A built-in 'off switch' to stop persistent pain

Burden of Chronic Pain & Limits of Current Care

  • Multiple commenters describe chronic pain as life-eroding and invisible, with people forced to choose between “mind-altering drugs” and “mind-altering pain.”
  • Current options are seen as crude: escalating NSAIDs/acetaminophen with systemic risks, long‑term opioids with stigma and dependency concerns, or invasive procedures (nerve ablations, surgery, injections) that are risky, expensive, and often temporary.
  • Some rely on gabapentin/pregabalin or cannabis, valuing the relief but disliking cognitive and other side effects.

Debate Over an “Off Switch” for Pain

  • Many would welcome a reliable switch for chronic or neuropathic pain, headaches, endometriosis, etc.
  • Others are wary: pain can signal serious structural problems (e.g., tumors, degenerative discs). Turning it off might encourage overuse or delay lifesaving treatment.
  • A middle ground suggestion is replacing pain with intense tedium or discomfort that still discourages overexertion.

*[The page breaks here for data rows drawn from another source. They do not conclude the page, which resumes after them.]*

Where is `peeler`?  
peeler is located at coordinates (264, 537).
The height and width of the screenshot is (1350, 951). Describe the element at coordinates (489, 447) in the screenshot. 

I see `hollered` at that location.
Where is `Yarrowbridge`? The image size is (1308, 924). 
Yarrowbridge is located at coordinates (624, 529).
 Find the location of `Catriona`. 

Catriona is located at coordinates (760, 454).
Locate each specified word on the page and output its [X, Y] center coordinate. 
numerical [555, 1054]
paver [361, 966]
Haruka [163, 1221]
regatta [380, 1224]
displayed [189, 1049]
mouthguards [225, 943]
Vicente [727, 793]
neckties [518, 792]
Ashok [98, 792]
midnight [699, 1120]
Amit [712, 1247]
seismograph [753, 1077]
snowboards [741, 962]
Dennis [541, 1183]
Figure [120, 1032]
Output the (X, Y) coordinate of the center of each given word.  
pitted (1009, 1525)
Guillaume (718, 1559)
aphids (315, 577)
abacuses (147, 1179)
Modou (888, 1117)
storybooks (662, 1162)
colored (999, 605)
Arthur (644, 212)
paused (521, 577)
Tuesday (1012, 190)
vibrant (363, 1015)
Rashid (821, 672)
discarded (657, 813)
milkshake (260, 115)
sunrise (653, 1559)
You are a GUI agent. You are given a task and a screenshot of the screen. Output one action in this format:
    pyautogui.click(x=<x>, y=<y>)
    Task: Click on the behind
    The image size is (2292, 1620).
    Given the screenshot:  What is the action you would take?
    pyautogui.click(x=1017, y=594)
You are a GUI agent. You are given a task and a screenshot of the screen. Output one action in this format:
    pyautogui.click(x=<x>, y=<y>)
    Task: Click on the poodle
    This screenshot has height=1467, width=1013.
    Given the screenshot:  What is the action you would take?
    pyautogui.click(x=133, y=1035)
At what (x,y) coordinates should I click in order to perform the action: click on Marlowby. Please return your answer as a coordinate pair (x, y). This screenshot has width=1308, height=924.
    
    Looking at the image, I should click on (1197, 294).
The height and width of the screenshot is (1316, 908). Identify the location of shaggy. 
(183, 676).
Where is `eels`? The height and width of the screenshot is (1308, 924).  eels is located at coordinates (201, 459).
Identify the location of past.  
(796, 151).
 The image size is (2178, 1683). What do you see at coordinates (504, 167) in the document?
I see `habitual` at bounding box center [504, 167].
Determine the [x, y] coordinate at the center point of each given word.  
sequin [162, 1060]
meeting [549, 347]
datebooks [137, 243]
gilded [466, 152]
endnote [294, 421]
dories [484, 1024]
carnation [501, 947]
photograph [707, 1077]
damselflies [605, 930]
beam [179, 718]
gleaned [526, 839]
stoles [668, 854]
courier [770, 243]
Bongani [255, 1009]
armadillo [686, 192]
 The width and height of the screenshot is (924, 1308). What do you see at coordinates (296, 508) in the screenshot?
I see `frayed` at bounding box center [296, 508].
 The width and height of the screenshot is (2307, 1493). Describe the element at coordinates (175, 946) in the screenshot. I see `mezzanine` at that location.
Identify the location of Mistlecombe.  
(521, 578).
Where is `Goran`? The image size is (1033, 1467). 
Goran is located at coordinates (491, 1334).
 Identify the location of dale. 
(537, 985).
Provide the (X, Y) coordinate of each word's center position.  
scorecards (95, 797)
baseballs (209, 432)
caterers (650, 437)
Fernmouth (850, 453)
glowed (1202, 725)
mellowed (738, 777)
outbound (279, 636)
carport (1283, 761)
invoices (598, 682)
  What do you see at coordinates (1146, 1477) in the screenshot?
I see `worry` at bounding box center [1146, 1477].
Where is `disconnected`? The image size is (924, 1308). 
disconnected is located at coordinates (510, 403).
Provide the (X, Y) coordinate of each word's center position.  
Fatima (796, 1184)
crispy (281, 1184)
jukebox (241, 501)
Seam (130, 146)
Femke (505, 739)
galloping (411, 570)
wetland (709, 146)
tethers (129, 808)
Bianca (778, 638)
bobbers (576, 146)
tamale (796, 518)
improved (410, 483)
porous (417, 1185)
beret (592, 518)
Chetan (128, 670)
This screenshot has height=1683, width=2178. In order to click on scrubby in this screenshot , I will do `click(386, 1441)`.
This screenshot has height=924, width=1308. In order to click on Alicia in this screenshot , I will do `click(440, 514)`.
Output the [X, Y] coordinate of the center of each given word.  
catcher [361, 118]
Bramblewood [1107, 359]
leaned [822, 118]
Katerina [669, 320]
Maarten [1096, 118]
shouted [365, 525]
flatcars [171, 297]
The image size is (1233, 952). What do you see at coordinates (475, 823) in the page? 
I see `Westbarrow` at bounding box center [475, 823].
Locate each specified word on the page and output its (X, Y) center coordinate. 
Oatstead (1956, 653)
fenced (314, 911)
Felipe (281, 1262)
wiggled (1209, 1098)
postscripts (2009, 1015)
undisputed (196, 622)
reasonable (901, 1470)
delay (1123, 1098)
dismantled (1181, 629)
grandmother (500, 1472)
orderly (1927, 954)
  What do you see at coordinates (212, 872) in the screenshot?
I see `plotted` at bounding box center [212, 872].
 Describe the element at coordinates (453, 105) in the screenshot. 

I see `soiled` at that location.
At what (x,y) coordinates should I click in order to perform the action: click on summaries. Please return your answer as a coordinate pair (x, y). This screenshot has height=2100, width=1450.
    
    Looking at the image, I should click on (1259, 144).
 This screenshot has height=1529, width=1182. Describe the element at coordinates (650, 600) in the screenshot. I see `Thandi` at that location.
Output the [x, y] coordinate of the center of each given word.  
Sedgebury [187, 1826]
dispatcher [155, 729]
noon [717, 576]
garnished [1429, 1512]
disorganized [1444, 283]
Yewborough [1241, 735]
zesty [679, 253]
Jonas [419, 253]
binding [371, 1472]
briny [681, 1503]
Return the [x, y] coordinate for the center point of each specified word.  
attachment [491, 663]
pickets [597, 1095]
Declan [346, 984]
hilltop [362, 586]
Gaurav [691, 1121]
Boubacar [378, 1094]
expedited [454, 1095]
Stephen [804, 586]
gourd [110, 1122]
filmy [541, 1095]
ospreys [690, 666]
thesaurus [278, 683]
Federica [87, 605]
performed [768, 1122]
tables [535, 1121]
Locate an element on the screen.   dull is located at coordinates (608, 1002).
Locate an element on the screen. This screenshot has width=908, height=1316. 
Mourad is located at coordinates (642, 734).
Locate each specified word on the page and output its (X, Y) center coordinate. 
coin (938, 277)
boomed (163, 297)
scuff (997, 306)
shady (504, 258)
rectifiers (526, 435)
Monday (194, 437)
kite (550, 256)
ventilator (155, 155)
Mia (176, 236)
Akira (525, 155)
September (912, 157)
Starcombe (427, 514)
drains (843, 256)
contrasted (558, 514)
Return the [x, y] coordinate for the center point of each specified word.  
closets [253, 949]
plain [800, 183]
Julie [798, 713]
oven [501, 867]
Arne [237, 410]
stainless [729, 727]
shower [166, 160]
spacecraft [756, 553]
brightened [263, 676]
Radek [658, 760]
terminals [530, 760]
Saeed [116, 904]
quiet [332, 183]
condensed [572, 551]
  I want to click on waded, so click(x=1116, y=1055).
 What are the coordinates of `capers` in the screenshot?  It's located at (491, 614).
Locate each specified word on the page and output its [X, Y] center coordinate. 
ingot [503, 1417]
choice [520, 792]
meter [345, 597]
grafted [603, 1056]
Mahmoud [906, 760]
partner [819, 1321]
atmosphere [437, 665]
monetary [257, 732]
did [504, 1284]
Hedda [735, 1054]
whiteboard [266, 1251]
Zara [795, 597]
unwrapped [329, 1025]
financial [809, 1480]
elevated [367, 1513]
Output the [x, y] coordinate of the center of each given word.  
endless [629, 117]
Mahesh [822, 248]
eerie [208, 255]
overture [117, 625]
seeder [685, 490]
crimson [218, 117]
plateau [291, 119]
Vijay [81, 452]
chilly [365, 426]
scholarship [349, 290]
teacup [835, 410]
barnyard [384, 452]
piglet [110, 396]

Lifestyle, Exercise, and Physical Therapy

  • Large subthread on back and neck pain: weight loss, walking, swimming, lifting (especially deadlifts/squats at moderate weight), glute/core strengthening, posture work, and PT are repeatedly cited as transformative.
  • Some warn that “just walk” can be harmful when pain is so severe that movement worsens it; graded PT was necessary before walking was feasible.
  • Specific tips: dead hangs for shoulders, “McGill Big Three” and similar protocols, rear delt/trap work, sleep positioning aids.

Neuroplastic / Psychosomatic Dimensions

  • Several discuss chronic pain as sometimes a misfiring messenger: neural circuits keep generating pain after tissue damage has resolved.
  • References to pain reprocessing therapy, books and documentaries on “neuroplastic pain,” and reports of decades-long back/neck pain resolving through mental/behavioral techniques.
  • Others push back, noting clearly structural causes that eventually required surgery.

Hunger, Fasting, and Competing Survival Drives

  • The article’s point that hunger can override chronic pain resonates with experiences: some find fasting temporarily dampens immune‑related pain or anxiety.
  • Commenters link this to evolutionary prioritization of survival needs and note that behavioral states (fear, exercise, meditation) may modulate the same circuits.

Condition-Specific Experiences & System Issues

  • Stories span endometriosis, trigeminal neuralgia, cluster headaches, herniated discs, joint damage, and post‑surgical pain.
  • There is broad frustration with “symptom masking” in medicine, opioid‑phobia, difficulty accessing surgery at younger ages, and a call for more empathy, research, and non‑opioid interventions (including spinal cord stimulators and intrathecal pumps).